**Directions for this task**.
Reproduce each of the rows below verbatim, keeping every character and line unchanged.

Entries for locating words and elements
"""

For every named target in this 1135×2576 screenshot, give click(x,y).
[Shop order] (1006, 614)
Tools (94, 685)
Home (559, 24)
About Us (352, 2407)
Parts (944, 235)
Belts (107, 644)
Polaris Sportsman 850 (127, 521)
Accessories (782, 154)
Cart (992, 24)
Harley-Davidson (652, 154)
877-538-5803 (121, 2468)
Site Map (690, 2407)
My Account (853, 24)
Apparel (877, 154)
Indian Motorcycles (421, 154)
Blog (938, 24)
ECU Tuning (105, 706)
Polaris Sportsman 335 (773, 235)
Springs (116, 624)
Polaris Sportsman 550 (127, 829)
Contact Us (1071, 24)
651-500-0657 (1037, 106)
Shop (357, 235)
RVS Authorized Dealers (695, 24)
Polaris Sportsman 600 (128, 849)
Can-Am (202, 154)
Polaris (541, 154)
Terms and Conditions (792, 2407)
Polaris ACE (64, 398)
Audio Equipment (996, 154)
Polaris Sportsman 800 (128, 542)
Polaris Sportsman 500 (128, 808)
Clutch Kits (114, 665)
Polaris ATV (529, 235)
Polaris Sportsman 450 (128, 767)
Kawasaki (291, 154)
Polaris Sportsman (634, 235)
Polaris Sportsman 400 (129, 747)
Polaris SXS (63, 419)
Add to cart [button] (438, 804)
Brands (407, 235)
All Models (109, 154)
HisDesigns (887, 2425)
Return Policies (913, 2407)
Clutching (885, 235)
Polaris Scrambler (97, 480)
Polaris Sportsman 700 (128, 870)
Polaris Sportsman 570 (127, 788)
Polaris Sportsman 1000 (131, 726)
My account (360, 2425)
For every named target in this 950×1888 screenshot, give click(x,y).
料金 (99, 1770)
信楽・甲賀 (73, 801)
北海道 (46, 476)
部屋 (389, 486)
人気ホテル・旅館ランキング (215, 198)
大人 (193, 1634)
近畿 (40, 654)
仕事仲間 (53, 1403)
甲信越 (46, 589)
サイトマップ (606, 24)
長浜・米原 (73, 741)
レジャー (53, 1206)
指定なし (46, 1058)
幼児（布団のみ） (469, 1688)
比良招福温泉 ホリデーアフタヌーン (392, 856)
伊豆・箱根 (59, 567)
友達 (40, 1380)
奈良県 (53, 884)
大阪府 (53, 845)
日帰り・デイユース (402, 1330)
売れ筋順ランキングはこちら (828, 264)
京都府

"""

**Solution**.
For every named target in this 1135×2576 screenshot, give click(x,y).
[Shop order] (1006, 614)
Tools (94, 685)
Home (559, 24)
About Us (352, 2407)
Parts (944, 235)
Belts (107, 644)
Polaris Sportsman 850 (127, 521)
Accessories (782, 154)
Cart (992, 24)
Harley-Davidson (652, 154)
877-538-5803 (121, 2468)
Site Map (690, 2407)
My Account (853, 24)
Apparel (877, 154)
Indian Motorcycles (421, 154)
Blog (938, 24)
ECU Tuning (105, 706)
Polaris Sportsman 335 (773, 235)
Springs (116, 624)
Polaris Sportsman 550 (127, 829)
Contact Us (1071, 24)
651-500-0657 (1037, 106)
Shop (357, 235)
RVS Authorized Dealers (695, 24)
Polaris Sportsman 600 (128, 849)
Can-Am (202, 154)
Polaris (541, 154)
Terms and Conditions (792, 2407)
Polaris ACE (64, 398)
Audio Equipment (996, 154)
Polaris Sportsman 800 (128, 542)
Polaris Sportsman 500 (128, 808)
Clutch Kits (114, 665)
Polaris ATV (529, 235)
Polaris Sportsman 450 (128, 767)
Kawasaki (291, 154)
Polaris Sportsman (634, 235)
Polaris Sportsman 400 (129, 747)
Polaris SXS (63, 419)
Add to cart [button] (438, 804)
Brands (407, 235)
All Models (109, 154)
HisDesigns (887, 2425)
Return Policies (913, 2407)
Clutching (885, 235)
Polaris Scrambler (97, 480)
Polaris Sportsman 700 (128, 870)
Polaris Sportsman 570 (127, 788)
Polaris Sportsman 1000 (131, 726)
My account (360, 2425)
For every named target in this 950×1888 screenshot, give click(x,y).
料金 (99, 1770)
信楽・甲賀 (73, 801)
北海道 (46, 476)
部屋 (389, 486)
人気ホテル・旅館ランキング (215, 198)
大人 (193, 1634)
近畿 (40, 654)
仕事仲間 (53, 1403)
甲信越 (46, 589)
サイトマップ (606, 24)
長浜・米原 (73, 741)
レジャー (53, 1206)
指定なし (46, 1058)
幼児（布団のみ） (469, 1688)
比良招福温泉 ホリデーアフタヌーン (392, 856)
伊豆・箱根 (59, 567)
友達 (40, 1380)
奈良県 (53, 884)
大阪府 (53, 845)
日帰り・デイユース (402, 1330)
売れ筋順ランキングはこちら (828, 264)
京都府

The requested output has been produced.